**Data for review:**
——————————

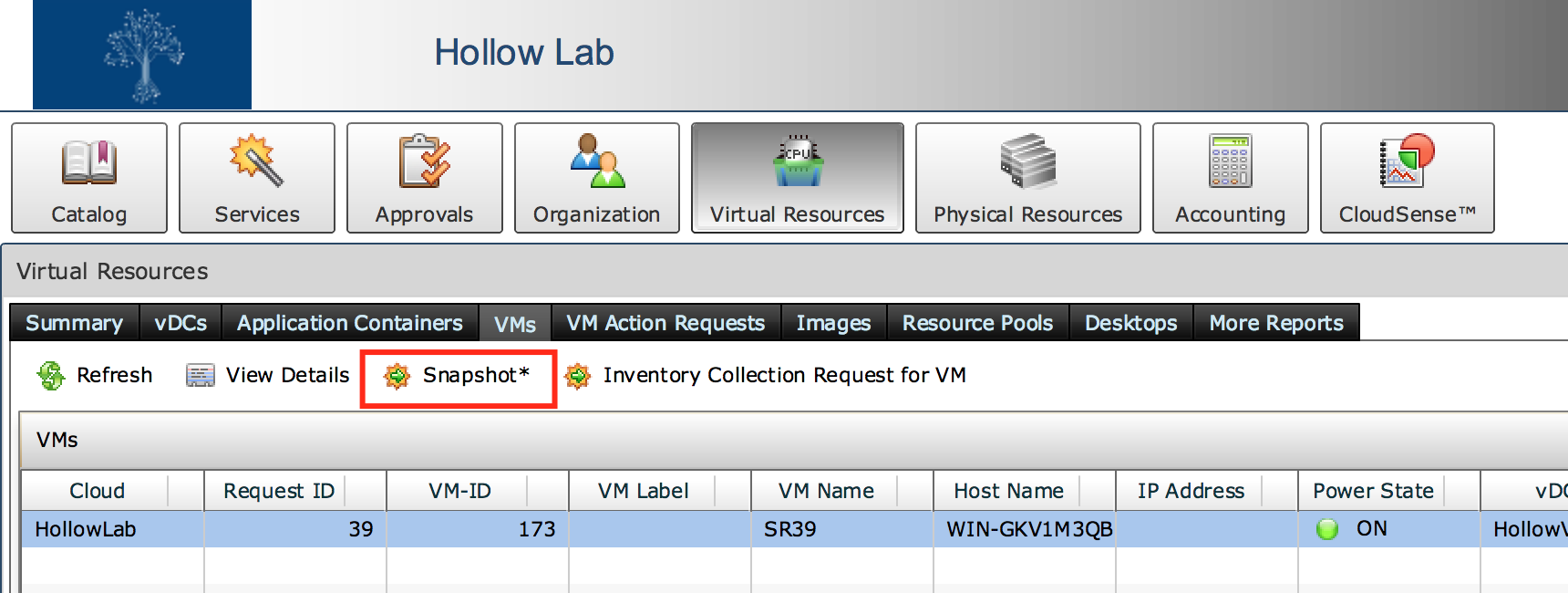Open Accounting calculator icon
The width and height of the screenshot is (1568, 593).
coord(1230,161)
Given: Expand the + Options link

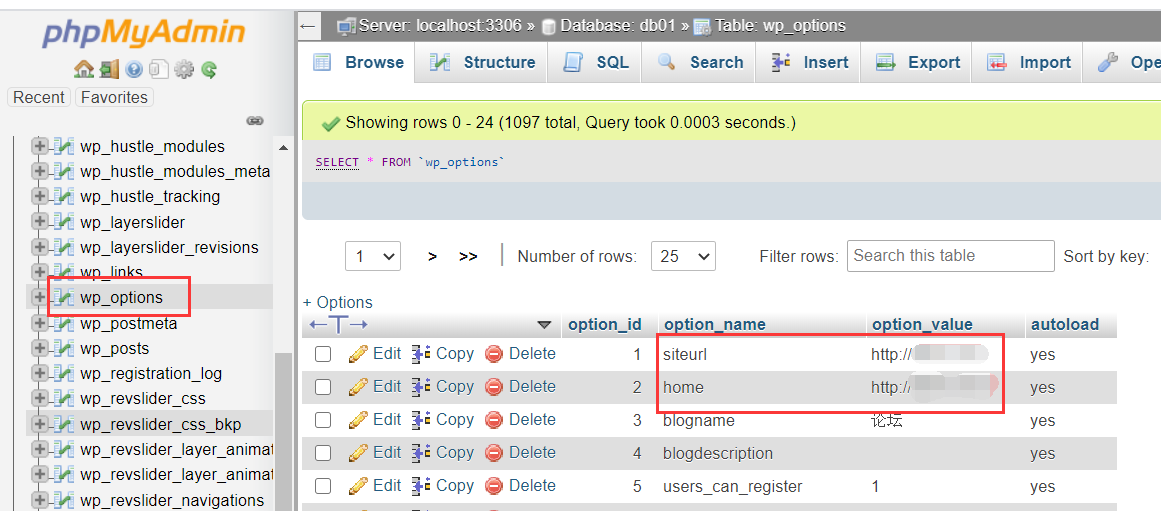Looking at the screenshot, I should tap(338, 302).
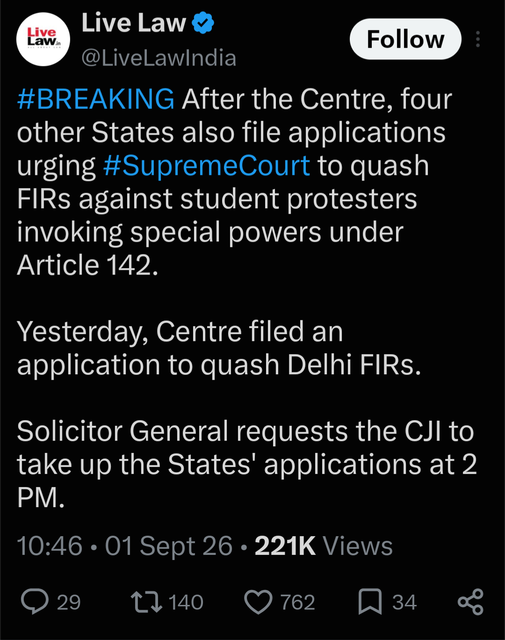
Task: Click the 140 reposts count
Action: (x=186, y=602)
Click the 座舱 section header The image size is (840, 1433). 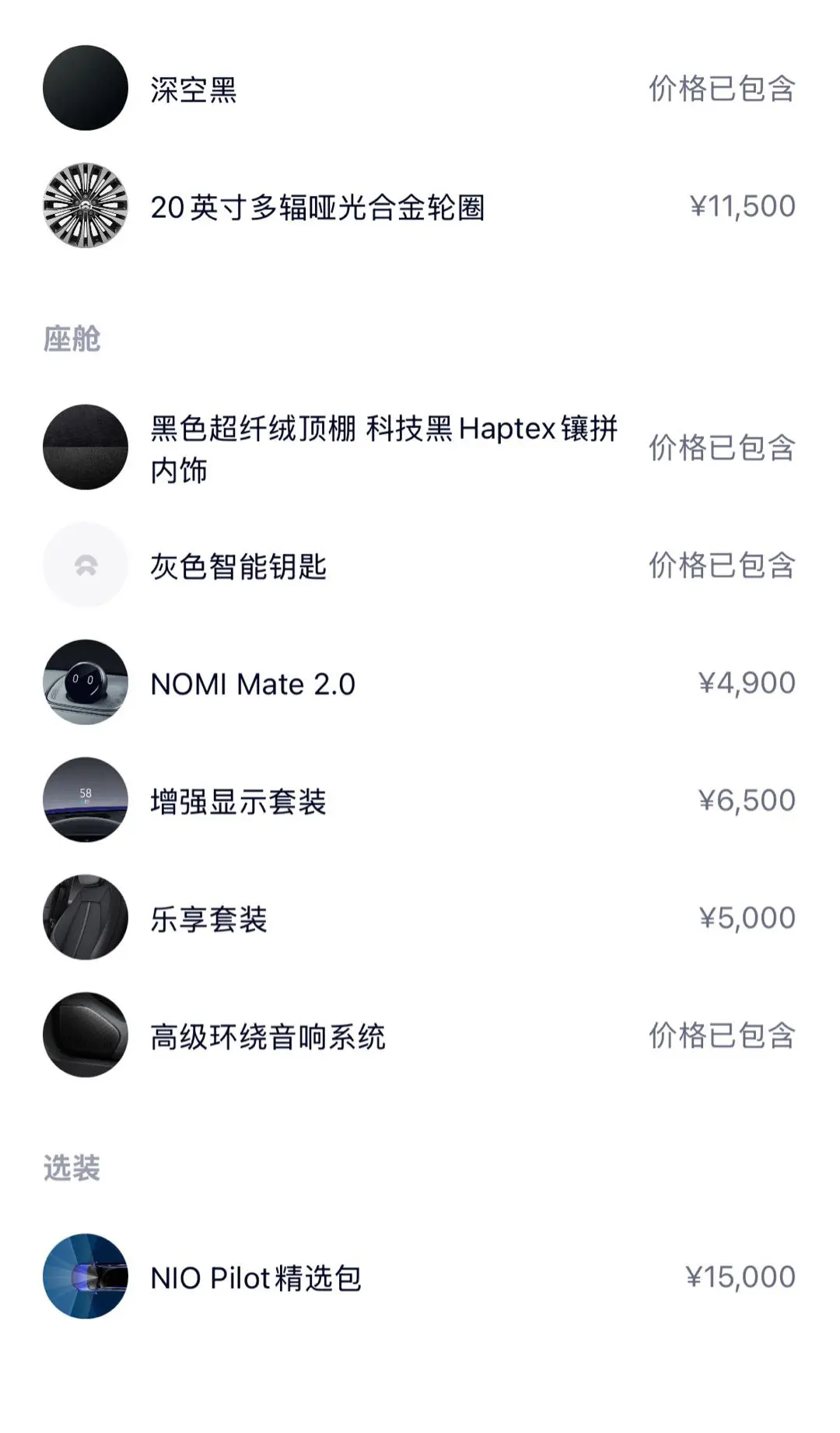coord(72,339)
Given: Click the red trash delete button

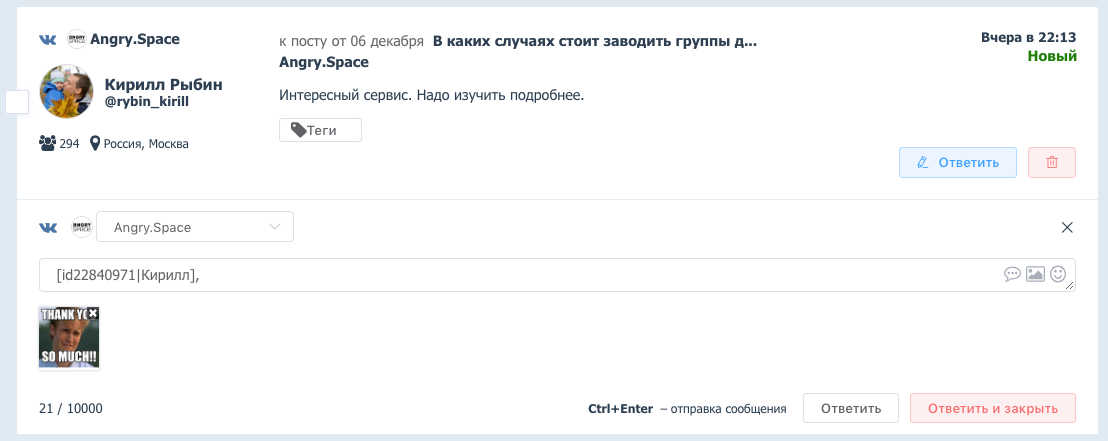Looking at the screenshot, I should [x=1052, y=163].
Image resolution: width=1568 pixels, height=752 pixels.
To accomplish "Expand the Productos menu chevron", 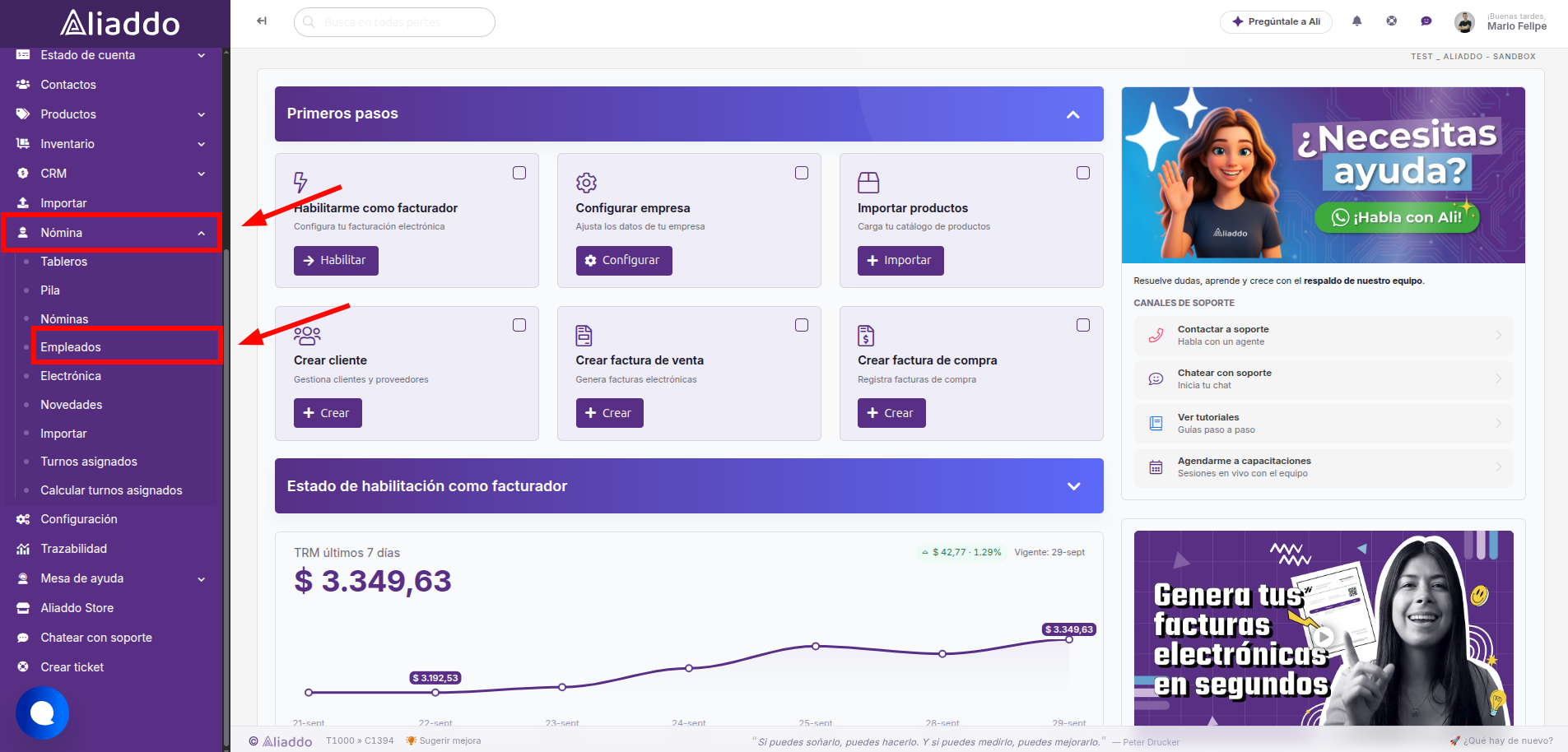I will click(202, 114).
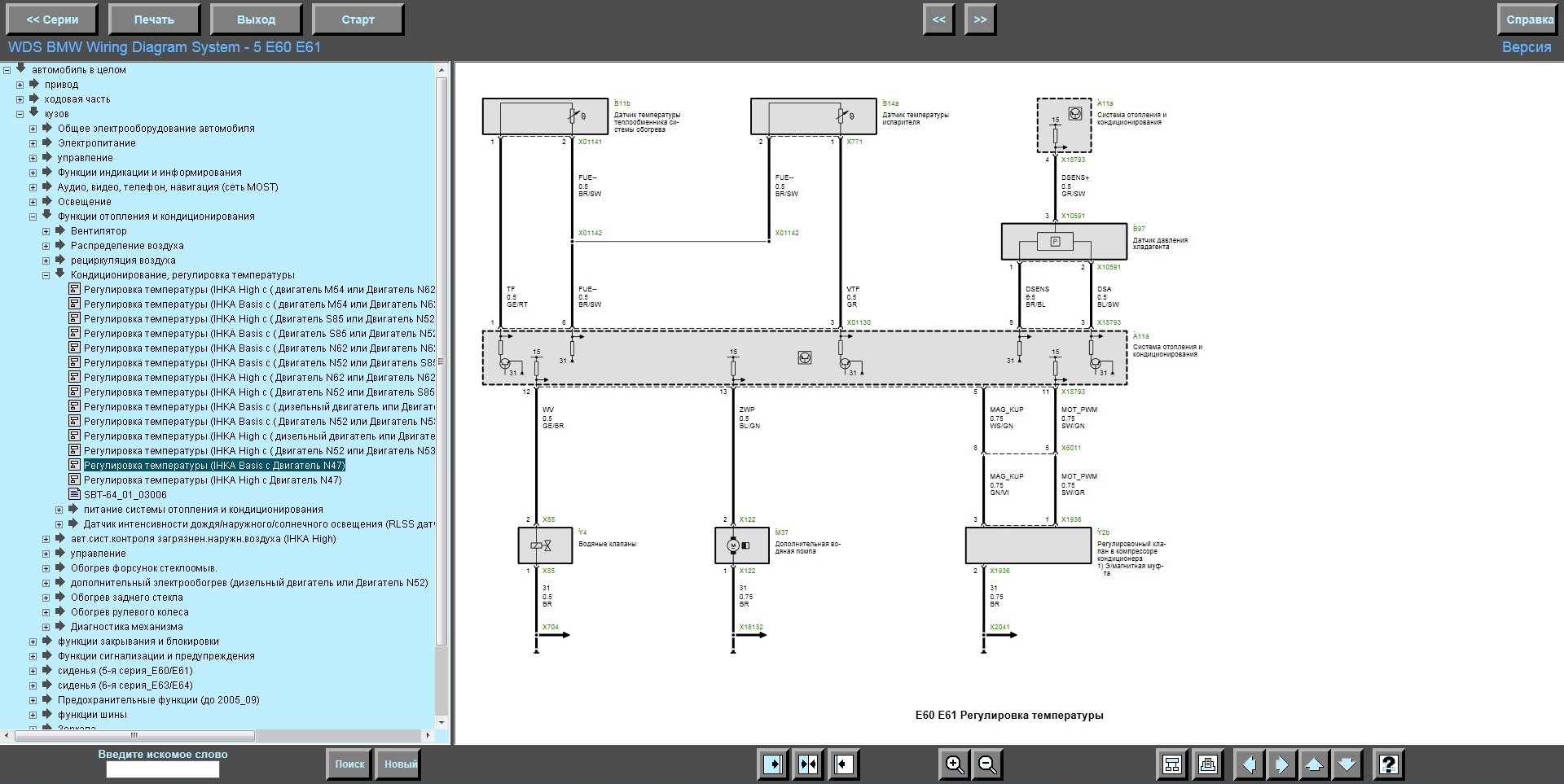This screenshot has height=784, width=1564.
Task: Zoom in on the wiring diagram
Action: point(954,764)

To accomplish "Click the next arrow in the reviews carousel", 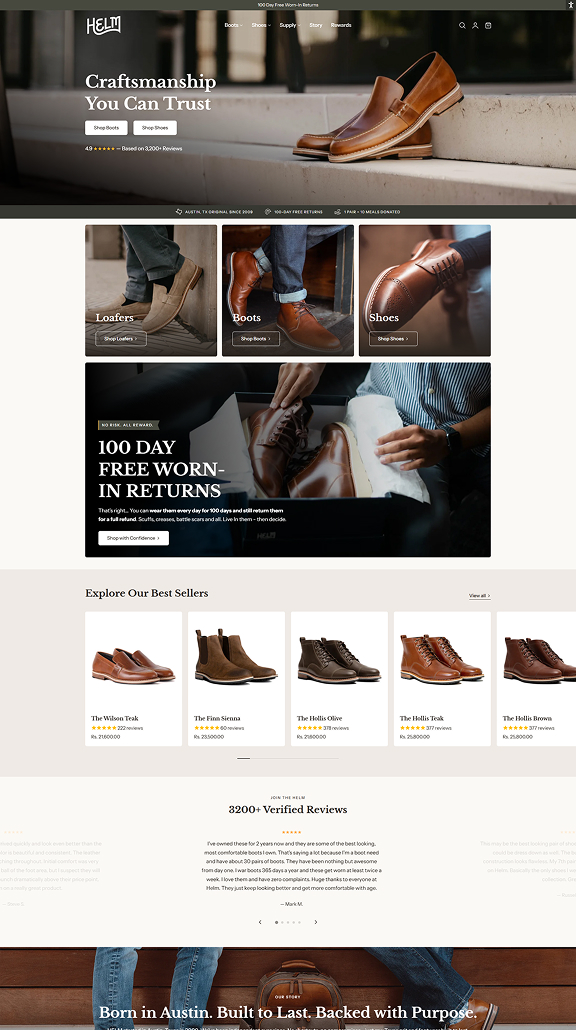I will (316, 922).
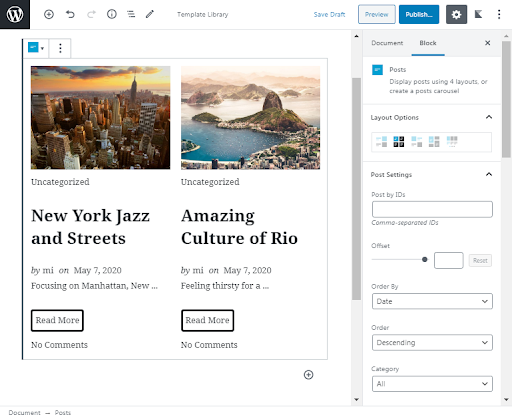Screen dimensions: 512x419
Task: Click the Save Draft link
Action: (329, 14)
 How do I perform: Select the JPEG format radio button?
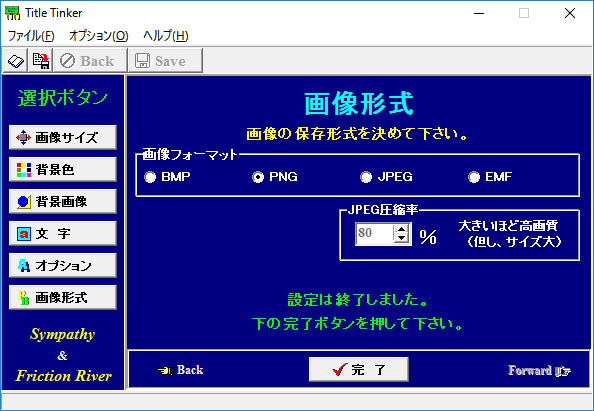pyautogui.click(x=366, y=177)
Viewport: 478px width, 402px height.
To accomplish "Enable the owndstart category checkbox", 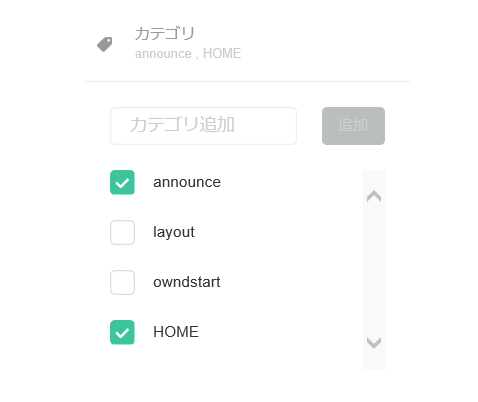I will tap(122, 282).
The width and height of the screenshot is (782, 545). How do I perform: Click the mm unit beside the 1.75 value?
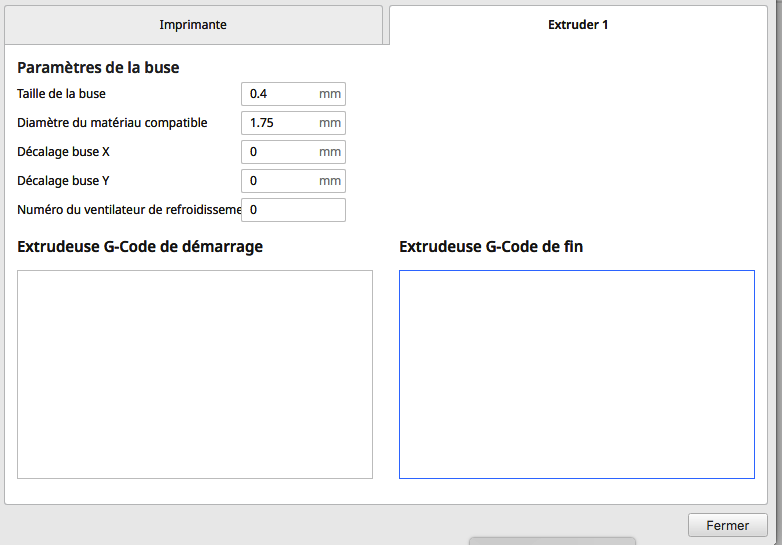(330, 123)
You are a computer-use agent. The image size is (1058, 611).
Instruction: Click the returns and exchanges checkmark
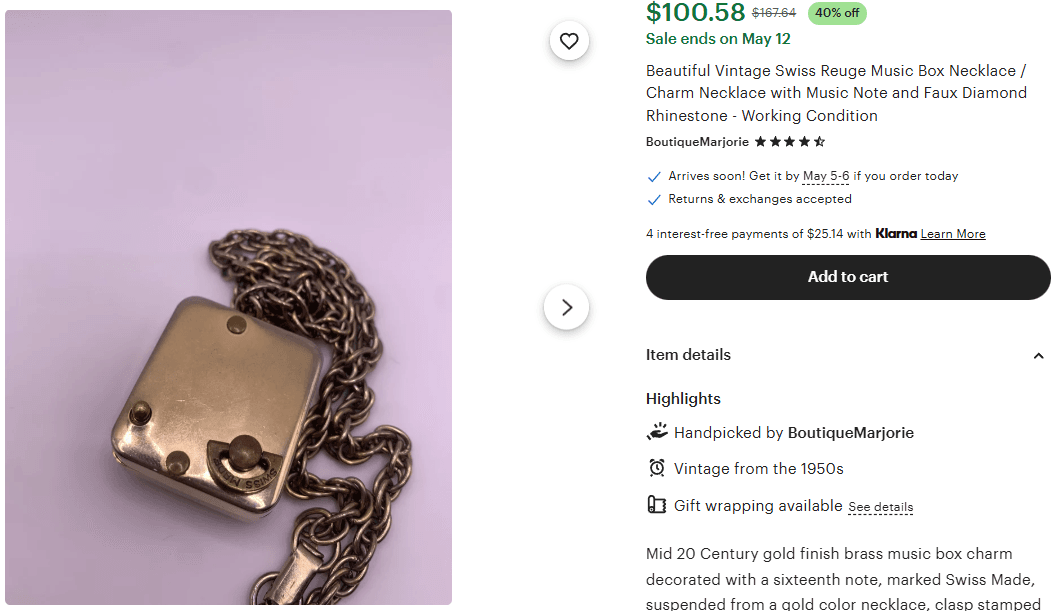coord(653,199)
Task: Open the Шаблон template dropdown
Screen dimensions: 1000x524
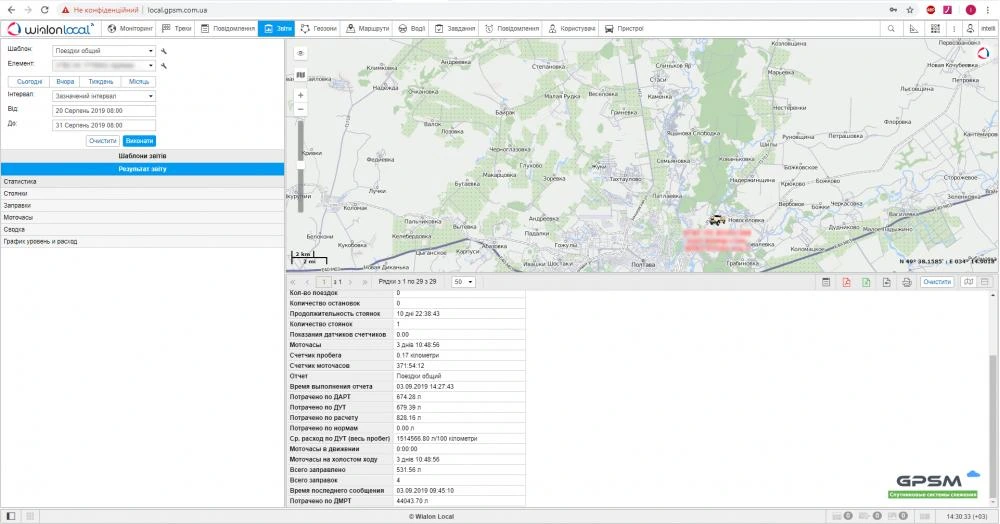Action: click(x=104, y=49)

——————————

**Task description:** No pictures belong in the copy. Retype exactly, and only, the lines from the line containing "The width and height of the screenshot is (782, 545)." through the last line of the data, both included.

**Solution below:**
The width and height of the screenshot is (782, 545). How do I perform: Click the mm unit beside the 1.75 value?
(330, 123)
You are a computer-use agent. The image size is (1058, 611).
Instruction: Click the returns and exchanges checkmark
coord(653,199)
Task: Open the Шаблон template dropdown
Screen dimensions: 1000x524
Action: click(x=104, y=49)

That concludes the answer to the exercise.